Der Weg zur Bundesliga-Lizenz
Die Nachricht über seinen Aufstieg in die Bundesliga erhielt Exner kurz vor der offiziellen Bekanntgabe. Nach einem Online-Meeting mit den DFB-Verantwortlichen musste er Stillschweigen bewahren, was ihm nicht leichtfiel. Die Erleichterung und Freude waren groß, als er die Bestätigung erhielt.
Internationale Einsätze und Ziele
Neben seinen 12 Bundesliga-Einsätzen in der letzten Saison sammelte Exner auch Erfahrungen als vierter Offizieller bei internationalen Spielen. Obwohl die Regel eigentlich zwei Jahre Bundesliga-Erfahrung vorsieht, wurde er aufgrund von Personalmangel frühzeitig eingesetzt. Sein Hauptziel für die kommende Saison ist es, sich in der Bundesliga zu etablieren und interessante Spiele zu leiten. Ein Fernziel ist die internationale Schiedsrichterkarriere.
Träume und Realitäten
Exner träumt von einem Pokalfinale, während Champions League und WM-Finale aufgrund seines Alters und der benötigten Erfahrung eher unrealistisch sind. Er hofft, in einigen Jahren das Pokalfinale in Berlin leiten zu können. Ein besonderer Wunsch ist es, ein südamerikanisches Derby live zu erleben, vielleicht in Buenos Aires.
Zusammenhalt im Schiedsrichterteam
Im Schiedsrichterteam herrscht ein guter Zusammenhalt. Auch wenn Konkurrenz besteht, gibt es keine negativen Gefühle untereinander.

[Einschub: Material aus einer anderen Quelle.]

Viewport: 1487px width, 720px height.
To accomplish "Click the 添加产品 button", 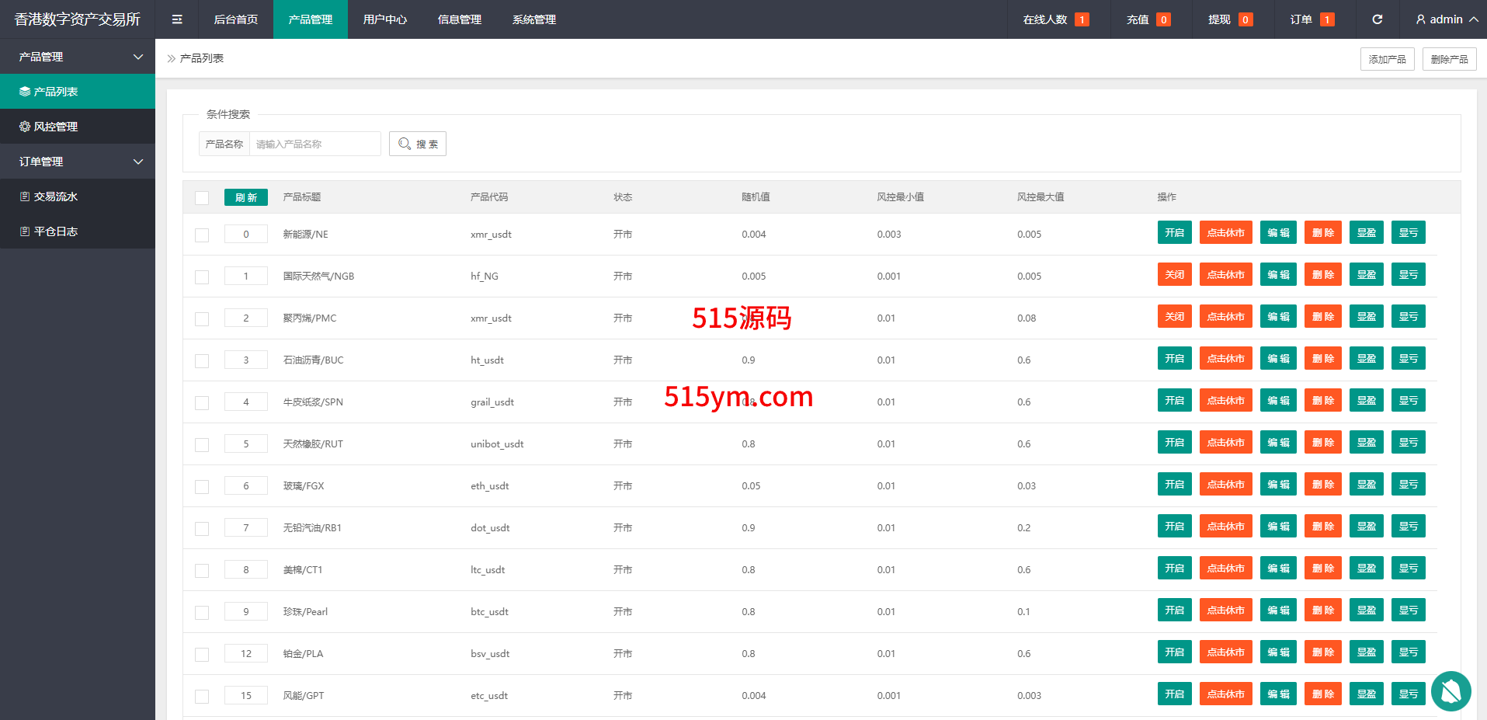I will tap(1387, 59).
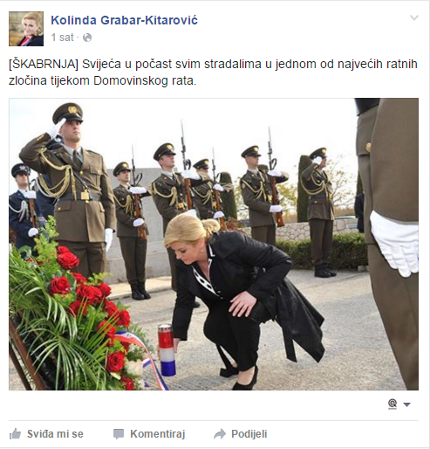Click the globe public audience icon
The image size is (430, 449).
tap(87, 38)
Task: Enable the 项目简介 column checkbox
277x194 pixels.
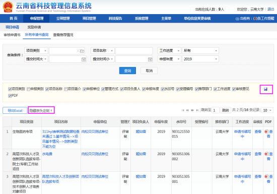Action: pyautogui.click(x=65, y=89)
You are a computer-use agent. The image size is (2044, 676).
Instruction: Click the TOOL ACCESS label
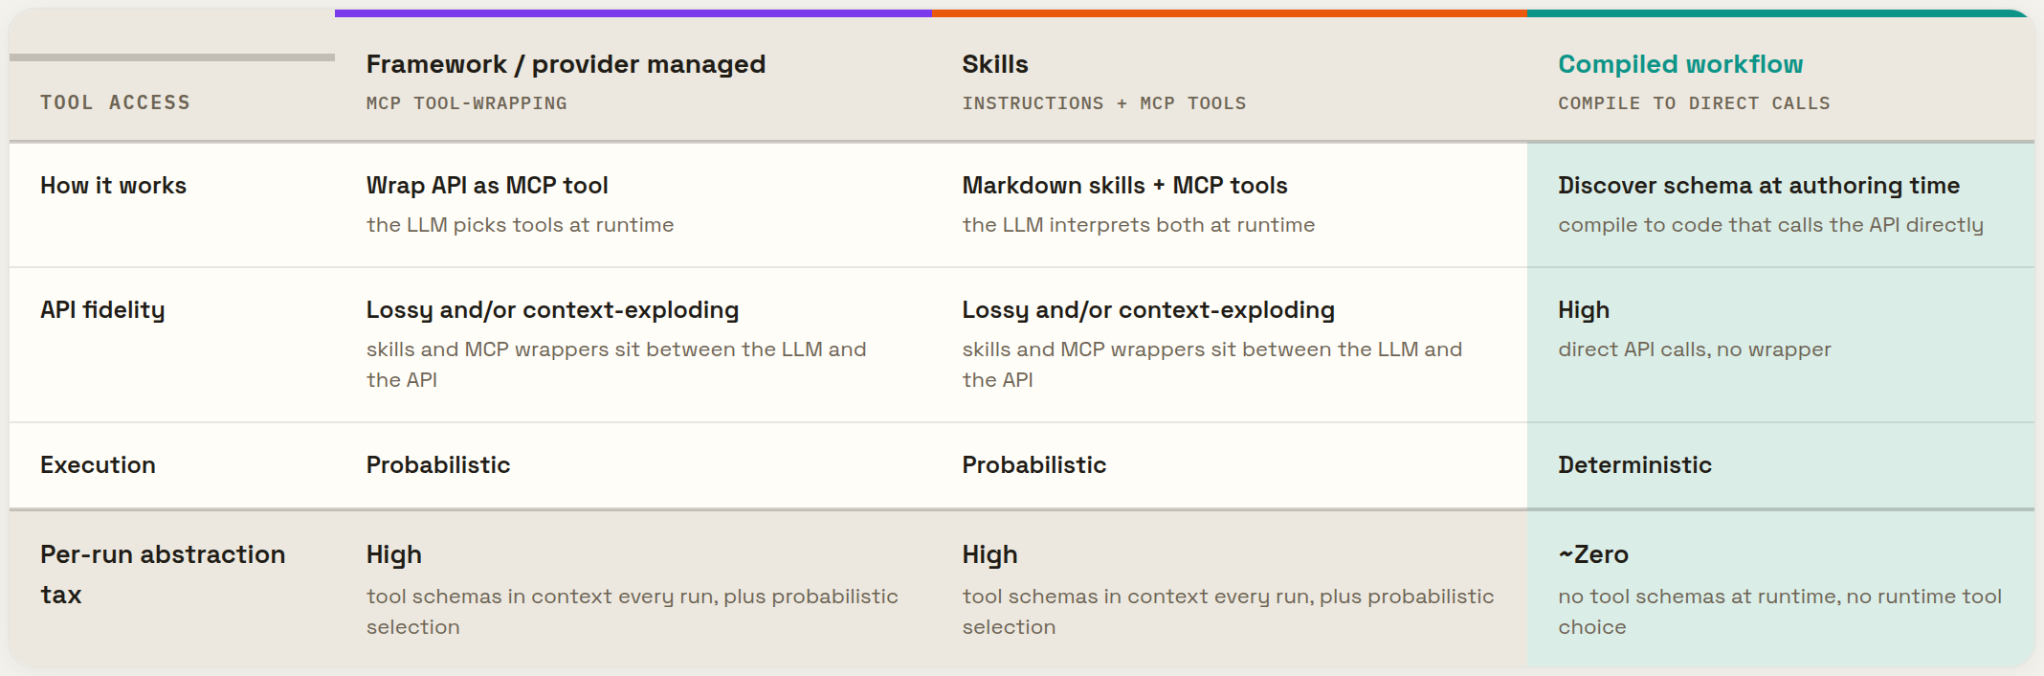115,102
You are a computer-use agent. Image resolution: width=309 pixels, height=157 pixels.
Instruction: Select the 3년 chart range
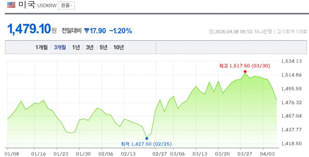pos(90,47)
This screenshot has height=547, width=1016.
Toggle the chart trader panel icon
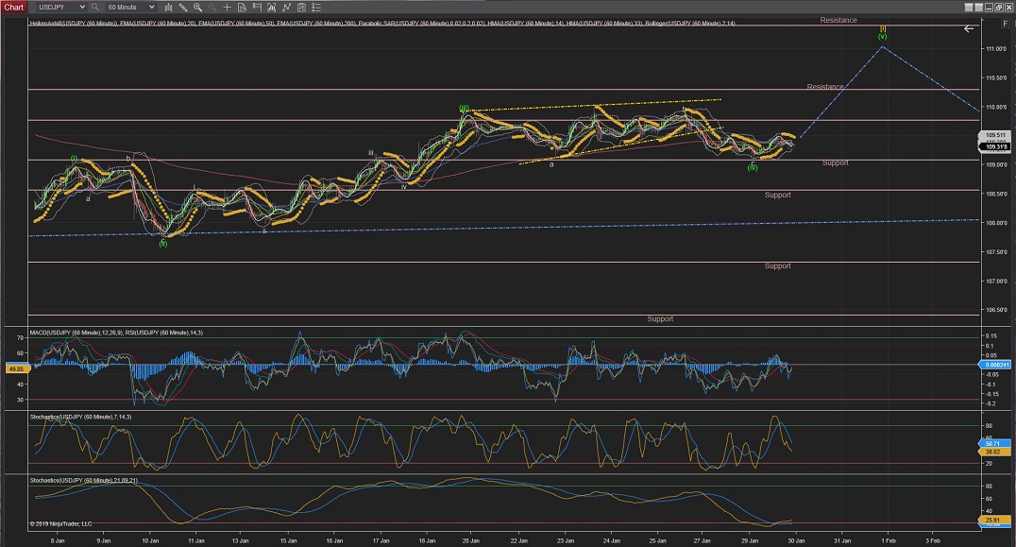click(x=257, y=7)
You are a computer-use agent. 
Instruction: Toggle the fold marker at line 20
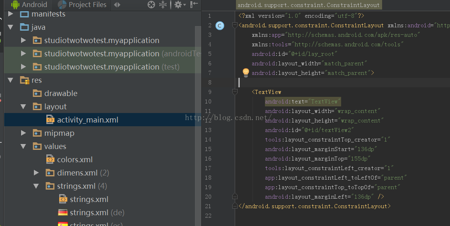pyautogui.click(x=235, y=196)
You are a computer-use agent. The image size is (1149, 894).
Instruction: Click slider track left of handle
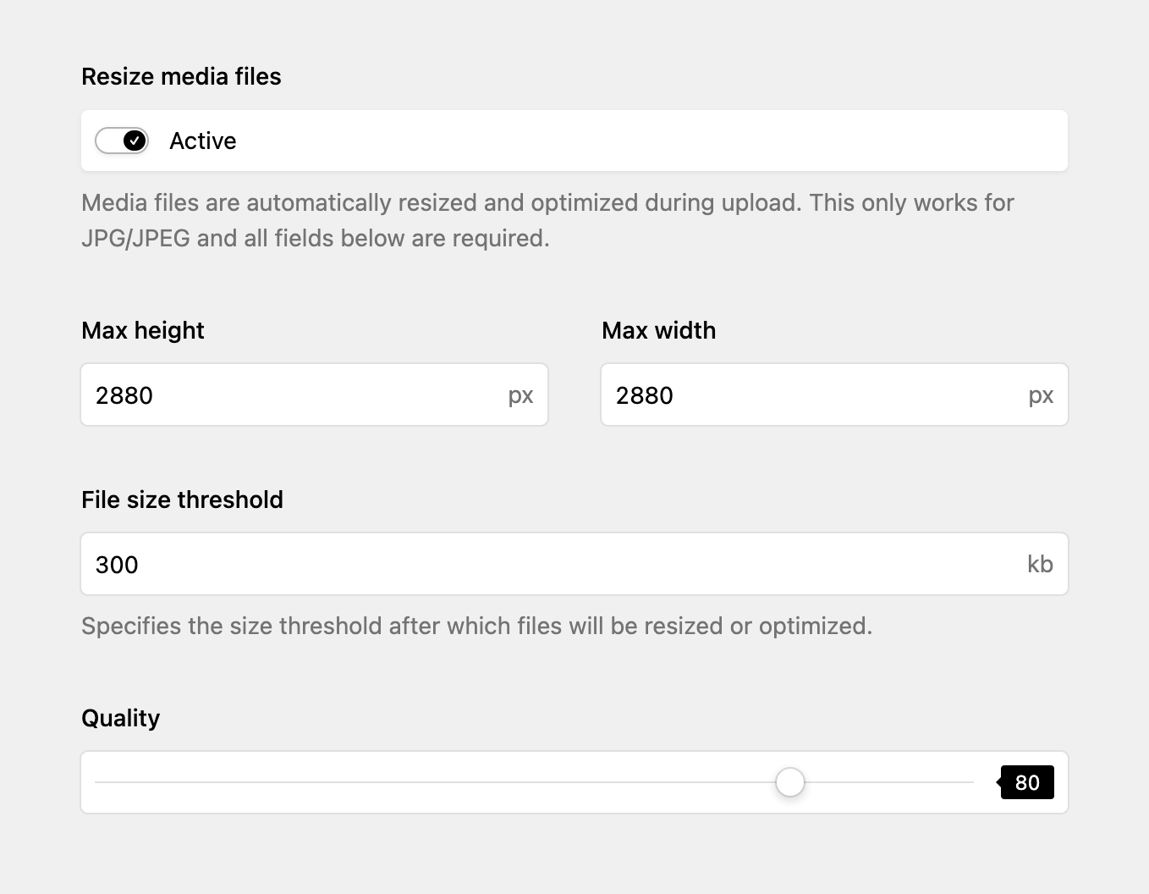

Abends werden oft Spiele wie Wizard oder Tischkicker gespielt. Der Zusammenhalt ist wichtig, um die Belastungen des Berufs gemeinsam zu meistern.
Saisonstart und Ausblick
Der Saisonstart steht bevor, und Exner weiß noch nicht, ob er am ersten Spieltag der 2. oder 3. Liga eingesetzt wird. Er hofft auf eine gute Saison mit vielen Spielen, neuen Stadien und wenig medialer Aufmerksamkeit. Das größte Lob wäre für ihn, wenn er als unauffälliger, aber guter Schiedsrichter wahrgenommen wird.